A través de los recuerdos de Andrés asistimos a una crónica, con altas dosis líricas, del brutal fenómeno de la despoblación rural que se vivió en España durante más de tres décadas tras la Guerra Civil (que fue el verdugo final de un estilo de vida que ya languidecía, aunque moderadamente, desde el siglo XIX), un éxodo masivo que vació las zonas rurales del país con tanta rapidez que sólo generó traumas y dramas por doquier. El autor usa un tempo acelerado para recalcar el drama que supuso para esas gentes abandonar unas tierras que llevaban habitando sus familias desde incontables generaciones; un drama por partida doble, aunque en “La lluvia amarilla” la observamos desde el punto de vista de quienes se quedaban, que experimentaban un irremediable sentimiento de abandono, un sentimiento que se cogía de la mano con el desasosiego de estar viendo una extinción en directo. Ese fenómeno, cruel y deprimente, alcanza su punto más álgido con la partida del propio hijo pequeño de Andrés, quien abandona su hogar convirtiéndose en un paria para su propio padre, que jamás volverá a verlo, ni a perdonarlo.

Pero si de algo habla la novela, más allá del éxodo y el fin del mundo rural, más allá de las apariciones y los edificios derruidos, si de algo habla La lluvia amarilla es del olvido. Tanto el de la memoria del propio Andrés (incapaz al final de sus días de asegurar qué fue real y qué no), como el de un comportamiento colectivo que se incrusta en la carne de las nuevas generaciones que abandonarán el pueblo para no volver a pensar nunca más en él. El propio título encierra un término, el color amarillo, que puebla la novela por todas partes; Andrés ve ese color en el césped, en la luz, en su propia sombra. Una suerte de dictadura cromática que conforma otro punto más de presión ofuscadora, otro pequeño candado que cierra el terrible destino tanto de Andrés como de Ainielle. El amarillo como símbolo inequívoco de final de camino, de atardeceres, de las hojas que caen de los árboles en otoño cuando llegan al final de su ciclo vital; se puede decir que amarillo ejerce también la función de sinónimo germinal delolvido. Ese olvido que conforma el eje central sobre el que giran el resto de elementos, la matriz de la que salen escupidas todas las cavilaciones posteriores.

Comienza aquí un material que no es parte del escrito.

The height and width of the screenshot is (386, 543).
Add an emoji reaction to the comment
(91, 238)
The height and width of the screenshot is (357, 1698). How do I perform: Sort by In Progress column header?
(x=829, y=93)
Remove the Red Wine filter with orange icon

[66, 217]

El olvido como motor que empuja a Andrés a ser consciente del fin de su propio mundo antes que el de su propia vida. Una palabra de seis letras, un poder casi mágico y terrible porque olvidar no es otra cosa que dejar de existir, tanto en el presente como en el pasado que muchas veces, nosotros, intentamos arrinconar porque nos infunde miedo. En una sociedad que ve en el Alzheimer, tal vez la sublimación perversa del olvido, como uno de los peores aspectos de la senectud, libros como La lluvia amarilla son un arma poderosa con la que hacer frente a esa irremediable consecuencia, más que posible, de hacerse mayor.  El olvido, el gran senescal que precede y sigue a la muerte; peor que ella, pues en aquellas tierras que nada regalaban y lo podían arrebatar todo la gente toleraba la existencia de la oscura figura de la guadaña (el propio Andrés había sufrido durante su vida la desaparición de dos de sus tres hijos, el primogénito entre ellos), un vecino más que de vez en cuando visitaba el pueblo. No era la muerte lo que la gente de aquellos pueblos temía -lo que Andrés temía- sino la horrible garra del olvido arrancando a zarpazos recuerdos, vidas pasadas enteras.

Así pues el olvido es un ser casi con entidad propia que experimenta una mutación, la cual no vemos en el primer episodio pero sí de forma clara en el último (forman parte del mismo momento, pero gracias al resto de narración aprendemos a verlo), cuando después de tanta evocación, tantos recuerdos, el olvido, que un principio era una mera consecuencia surgida de la desaparición del calor en las casas y del exilio de las gentes de Ainielle, termina por convertirse en el tenebroso y frío anfitrión que recibe a Andrés a las puertas de su muerte, y tras la cual será el amo y señor de todas esas tierras.